A fixed rate cash ISA can be a great option if the ISA rates available in the market drop during the term of the fixed rate account as you'll be earning more interest than would otherwise be possible.
On the other hand, you would lose out on better returns from the best cash ISA fixed rates if the overall market interest rates for ISAs do go up during the fixed term. This is something you need to take into account when you're deciding how long to fix for.
The limits for investing in a fixed rate ISA are not any different from that of variable cash ISAs.
Consequently for the 2015/2015 tax year you can save up to £15,240 in a fixed rate cash ISA.
Officially, there is no minimum ISA investment but many fixed rate ISA providers specify a minimum investment of £100 or £500 for you to open a fixed rate cash ISA. There are some thought that will require a minimum balance of thousands in return for their preferential fixed cash ISA rates.
When you compare the cash ISA accounts on offer from different ISA providers you need to check factors like minimum investment, total investment and whether transfers in from other ISA providers are accepted in order to find the best account.
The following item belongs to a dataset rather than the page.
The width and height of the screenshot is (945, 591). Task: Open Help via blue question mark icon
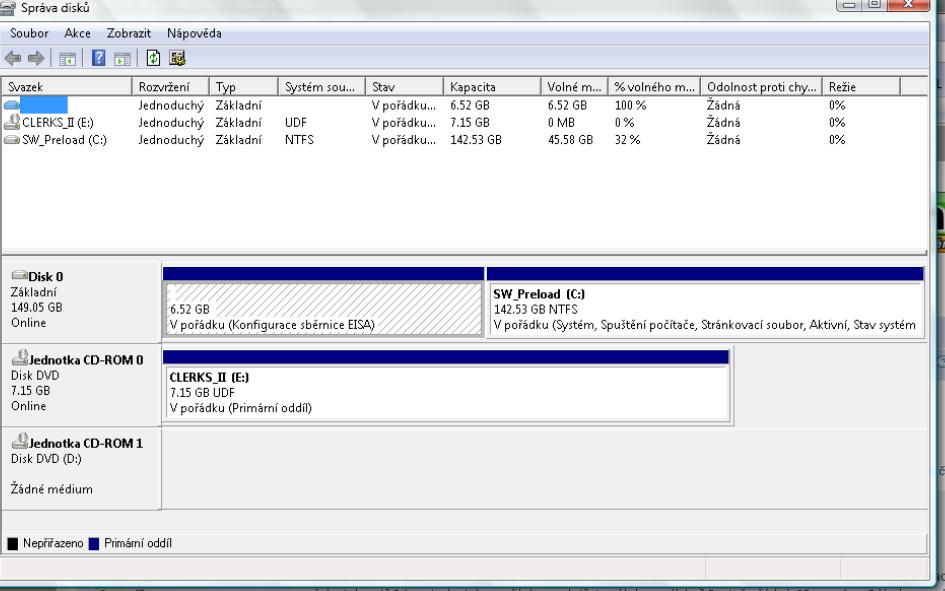98,56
Additionally, when choosing the best fixed rate cash ISA investment for you, there are a couple of other things you need to take into consideration.
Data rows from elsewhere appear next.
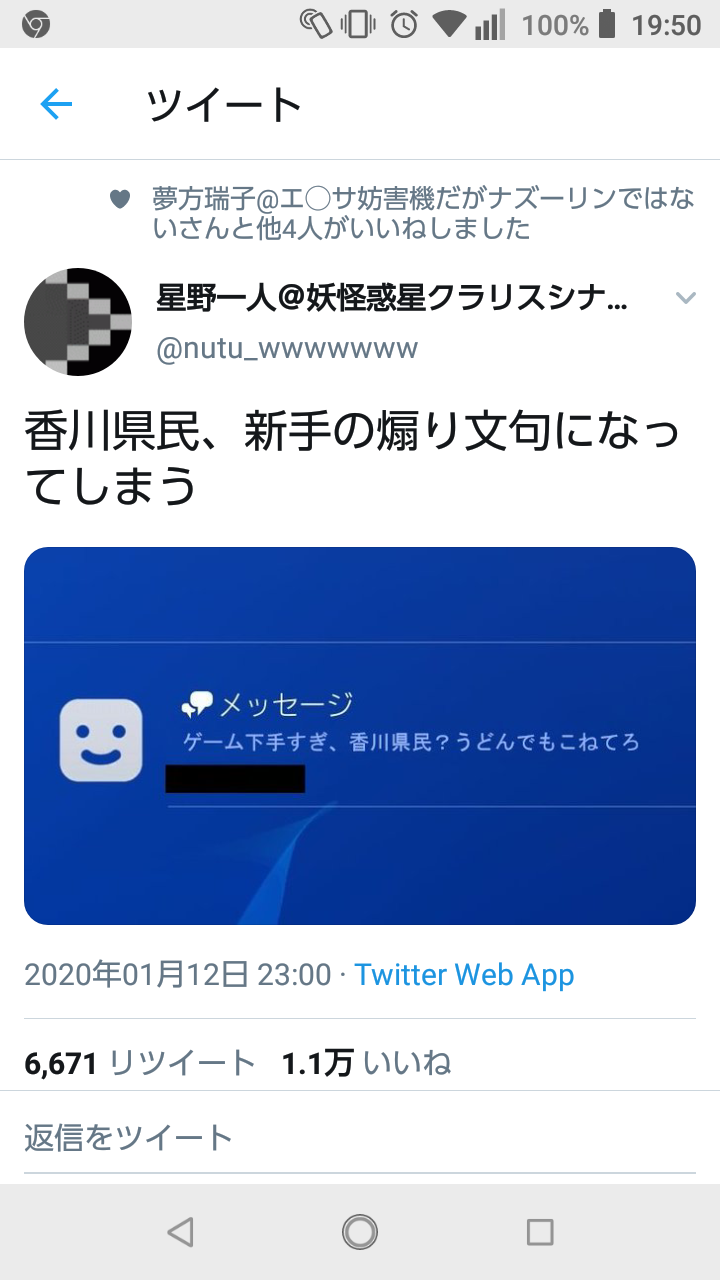Open the tweet options chevron menu
Viewport: 720px width, 1280px height.
tap(685, 297)
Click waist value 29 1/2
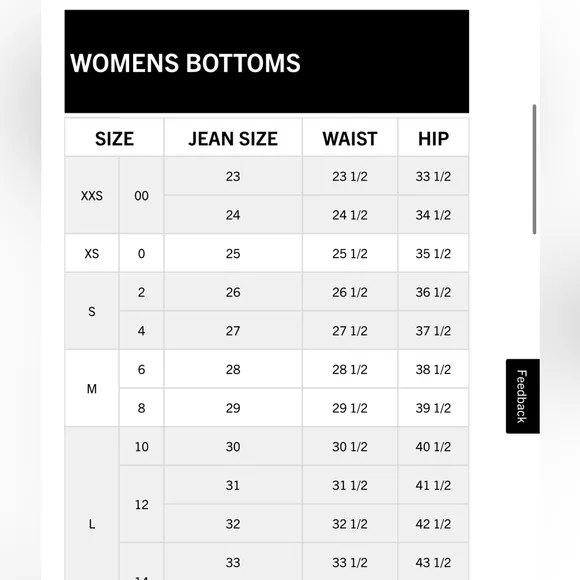Viewport: 580px width, 580px height. coord(350,408)
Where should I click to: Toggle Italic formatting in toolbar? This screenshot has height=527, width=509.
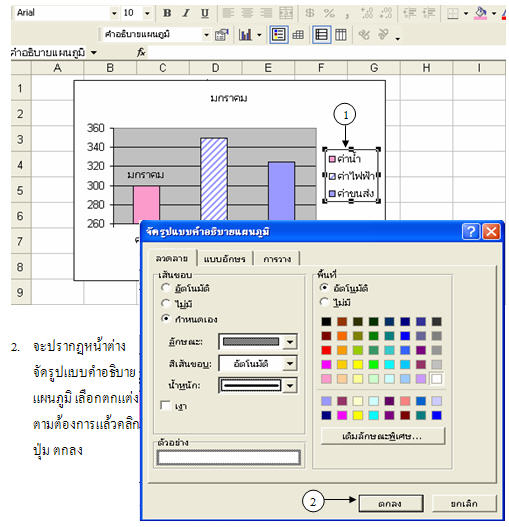click(x=186, y=13)
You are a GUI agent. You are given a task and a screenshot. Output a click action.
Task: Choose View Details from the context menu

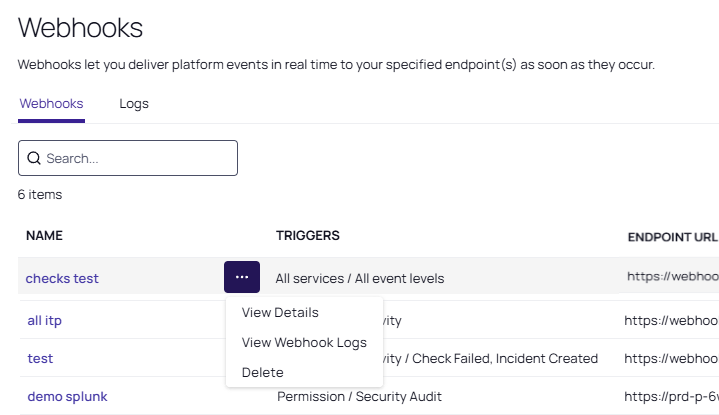tap(280, 312)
First, fixed rate cash ISAs differ in the length of their account term - this is the number of months or years you will need to commit your money to the account in return for a guaranteed rate of interest.
Generally, the longer the term of the ISA, the higher the interest rate you are likely to get on your savings. Accounts with terms of between 1 and 5 years are available, but it's the 5 year ISAs that offer the best fixed rate cash ISA rates.
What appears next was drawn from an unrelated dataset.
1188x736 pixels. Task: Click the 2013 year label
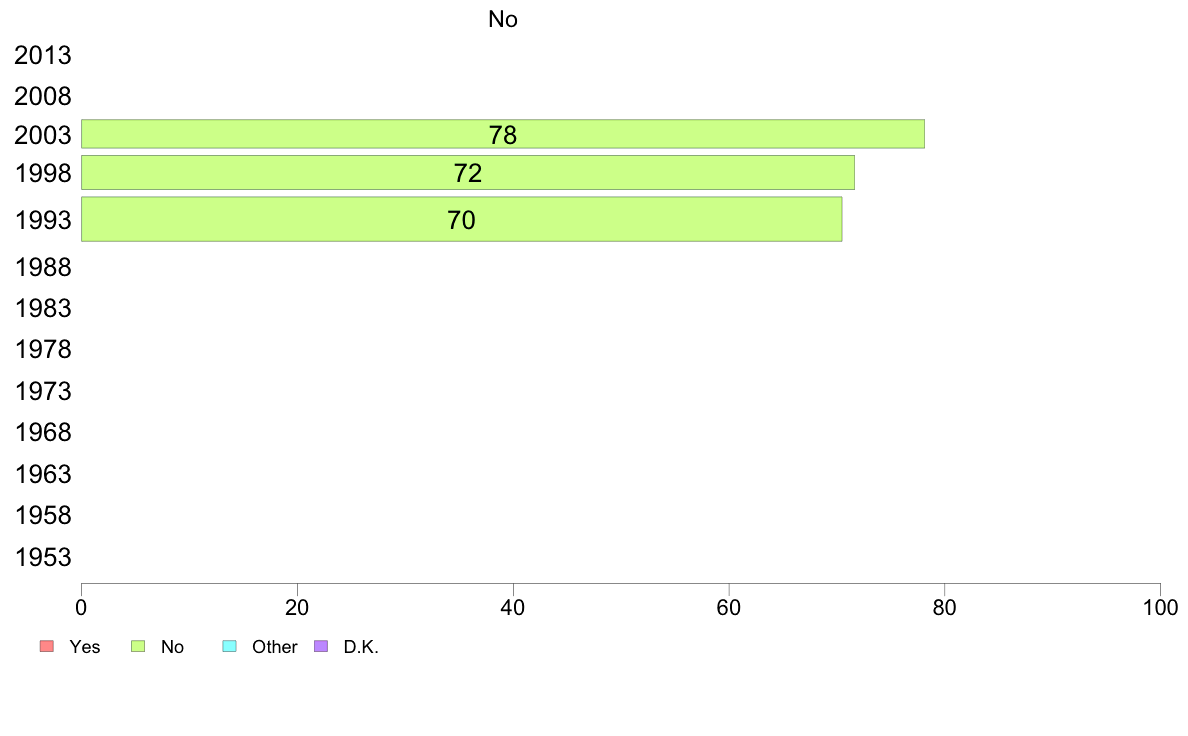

Most fixed rate ISAs have penalties for early withdrawal so when choosing which fixed rate cash ISA will work best for you, start by evaluating how long you would be willing to wait before accessing your cash.
For instance, if you apply for a 3 year fixed rate cash ISA and, for some reason, find the need to take out the money after 1.5 years, the charges the ISA provider hits you with could negate any advantage of having opened the account as opposed to going for a 1 year fixed rate cash ISA or a variable rate cash ISA.
The penalty applied for early withdrawals is usually denoted as the equivalent of 90, 120 or 180 days' interest. However, many providers will not allow you to access your money before the account term so this is something you need to check.
While the maximum amount of new money you can deposit in a fixed term Cash ISA is set by your annual personal allowance, you can still transfer funds from previous Cash ISAs in search of a better rate.
Some ISA providers restrict transfers of ISAs from previous years. If you want to consolidate your previous years' ISA balances into a new fixed rate ISA then whether transfers in are accepted is something that you will need to check before you apply for a new account.
If you are looking to deposit money into a long term Cash ISA for the first time you're likely to be able to choose between all the long term cash ISAs on the market.